There is negligible wallet activity, small holdings, and only a few agents even appearing on the leaderboards. And so while creation is thriving, actual usage has not yet caught up.

2️⃣ The tax loophole for crypto is closing in Europe

Europe’s crypto tax clampdown is gradually coming down, and now Poland really shows us what comes next.

Millions of Poles have been buying crypto over the years, but only around 1% are said to be reporting their gains. That gap is about to close.

The latest hoop in this rat race is the EU’s DAC8 framework, under which exchanges and platforms will now automatically have to share user data across borders. That means local tax authorities will soon be aware of who is trading, where they’re located and how much profit they’ve made.
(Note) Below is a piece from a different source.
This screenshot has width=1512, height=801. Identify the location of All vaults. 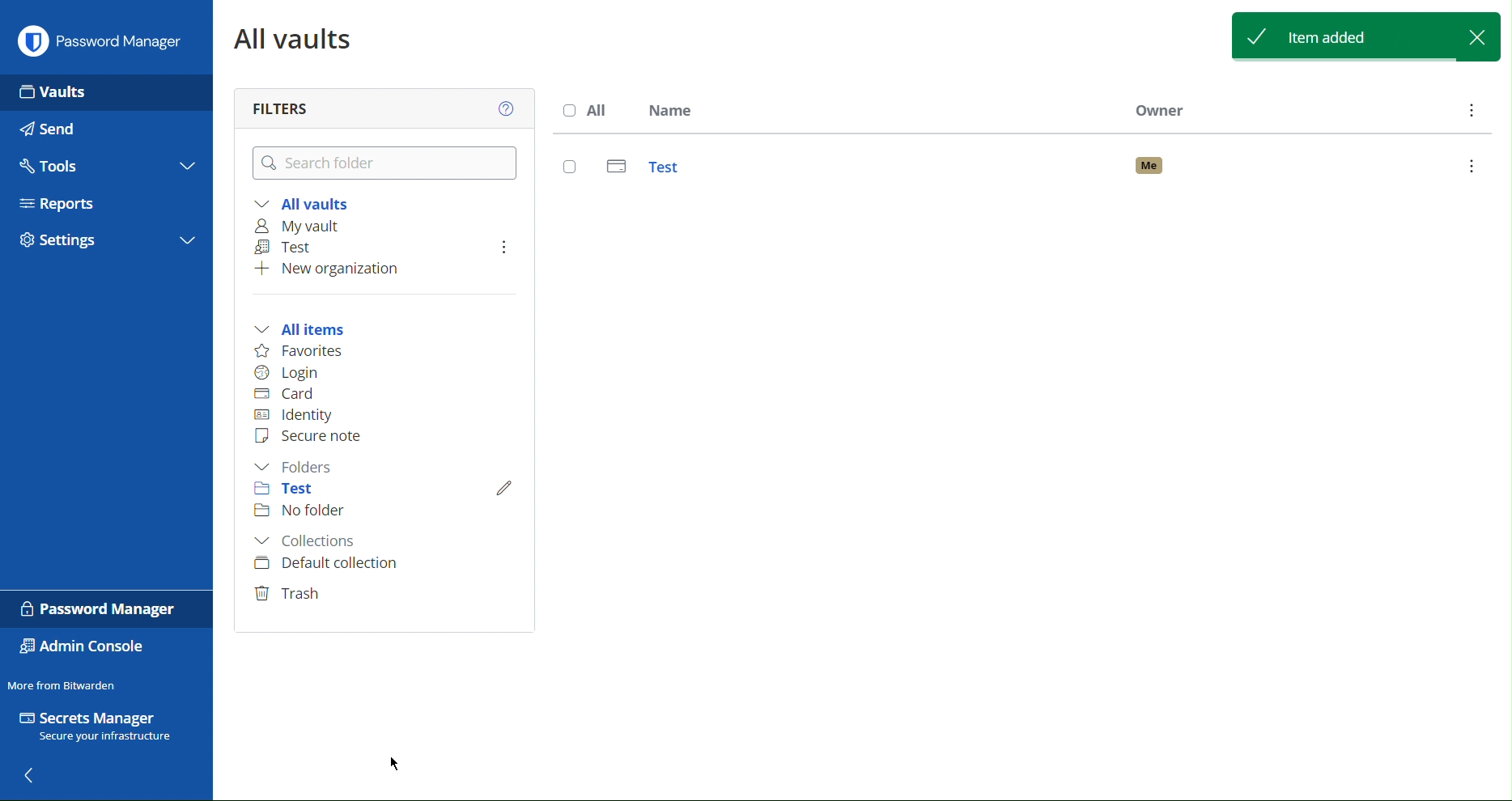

That’s a game changer for investors.

It’s no longer a question of whether you report. It’s a matter of when the system catches up.

And with penalties that can reach as high as 75 percent of undeclared profits, the price tag for overlooking it could be huge.

3️⃣ DAO tooling crashes, Tally packs

Tally, which after five years built DAO governance tools, is an extinction.

Not because the product wasn’t a hit, but because the market never came.

The team had even prepared an ICO to continue building, but retreated when it became clear they wouldn’t be able to uphold their promises in the present environment.

The bigger issue is simple.

Crypto didn’t develop as many thought it would.

Instead of an ecosystem full of thousands of DAO-driven communities, the market encouraged trading and speculation while effectively concentrating it all into just a few dominant platforms. Simultaneously, as regulatory pressure has widened around decentralization fewer projects have the impetus to deploy weighty governance structures.

Tally designed for a world ruled by DAOs. That future simply hasn’t come to pass yet.